→ Textauszug:
Hagen. . Der Schütz-Maiwald ist ein umfängliches, berüchtigtes Werk. Die nach ihren Autoren benannte Sammlung von Paragrafen, Gesetzen und Entscheidungen zum Beamtenrecht umfasst 13 Bände mit mehreren zehntausend Seiten. Passt also so richtig zu unserer durchbürokratisierten Gesellschaft, zu dem riesigen Wasserkopf an Behörden, Ämtern, Ministerien und Betrieben, die vor allem sich selbst und dann uns verwalten. Das geht eben nicht unter 13 Bänden.
Der Schütz-Maiwald ist ein umfängliches, berüchtigtes Werk. Die nach ihren Autoren benannte Sammlung von Paragrafen, Gesetzen und Entscheidungen zum Beamtenrecht umfasst 13 Bände mit mehreren zehntausend Seiten. Passt also so richtig zu unserer durchbürokratisierten Gesellschaft, zu dem riesigen Wasserkopf an Behörden, Ämtern, Ministerien und Betrieben, die vor allem sich selbst und dann uns verwalten. Das geht eben nicht unter 13 Bänden.

→ Aufgabe:
Setze den Text über den Schütz-Maiwald im Anschluss an seinen letzten Satz fort. Die Zeilen spielen hierfür keine Rolle.

→ Datensätze:

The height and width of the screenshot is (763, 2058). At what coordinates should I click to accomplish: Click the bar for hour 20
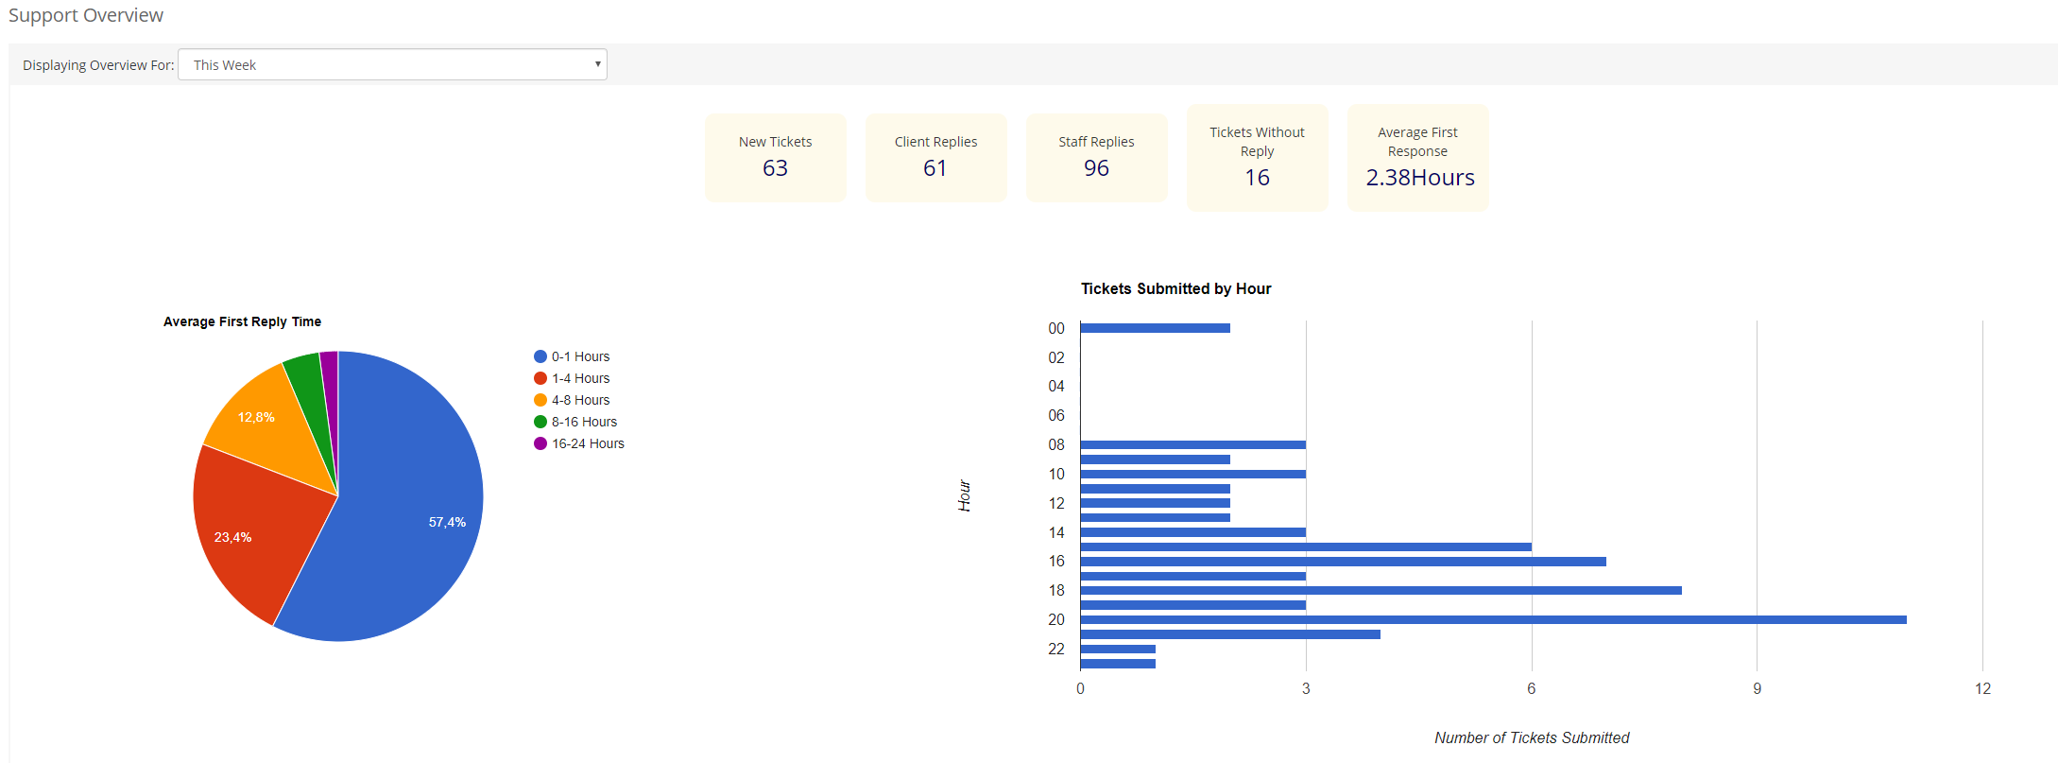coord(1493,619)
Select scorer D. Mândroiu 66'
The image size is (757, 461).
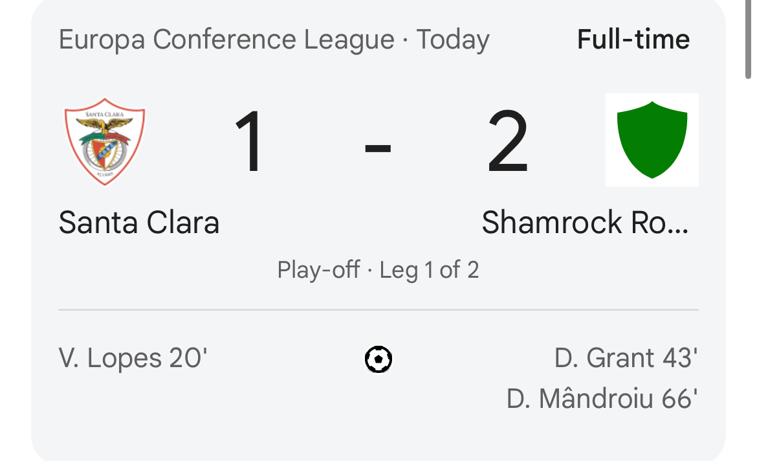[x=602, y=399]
--
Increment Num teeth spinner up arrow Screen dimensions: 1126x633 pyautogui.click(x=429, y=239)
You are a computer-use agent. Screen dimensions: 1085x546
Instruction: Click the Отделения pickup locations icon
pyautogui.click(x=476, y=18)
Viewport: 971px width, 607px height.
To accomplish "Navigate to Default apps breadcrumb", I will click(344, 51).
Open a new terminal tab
...
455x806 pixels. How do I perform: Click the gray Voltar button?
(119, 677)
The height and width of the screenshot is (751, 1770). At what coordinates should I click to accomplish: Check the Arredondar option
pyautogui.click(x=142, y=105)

→ Antwort:
Thomas Köhler (46) ist so ein Staatsdiener. Seit 30 Jahren ist er Beamter, er arbeitet in der Stadtverwaltung, ist zweiter Vorsitzender des Personalrates. Zählt man alle Tochterunternehmen wie den Wirtschaftsbetrieb (WBH) hinzu, beschäftigt die Stadt knapp 3000 Mitarbeiter. Die viel geschmähten Amtsschimmel unter ihnen, die sich hinter ihrem Schreibtisch verschanzen, könne man an fünf Fingern abzählen, sagt Köhler: „Die Willi-Winzig-Typen im öffentlichen Dienst sind auf dem Rückmarsch. Mit dieser Einstellung kann man bei uns nichts mehr werden.“
"Es gibt 100 gute Gründe, in der Verwaltung zu arbeiten. "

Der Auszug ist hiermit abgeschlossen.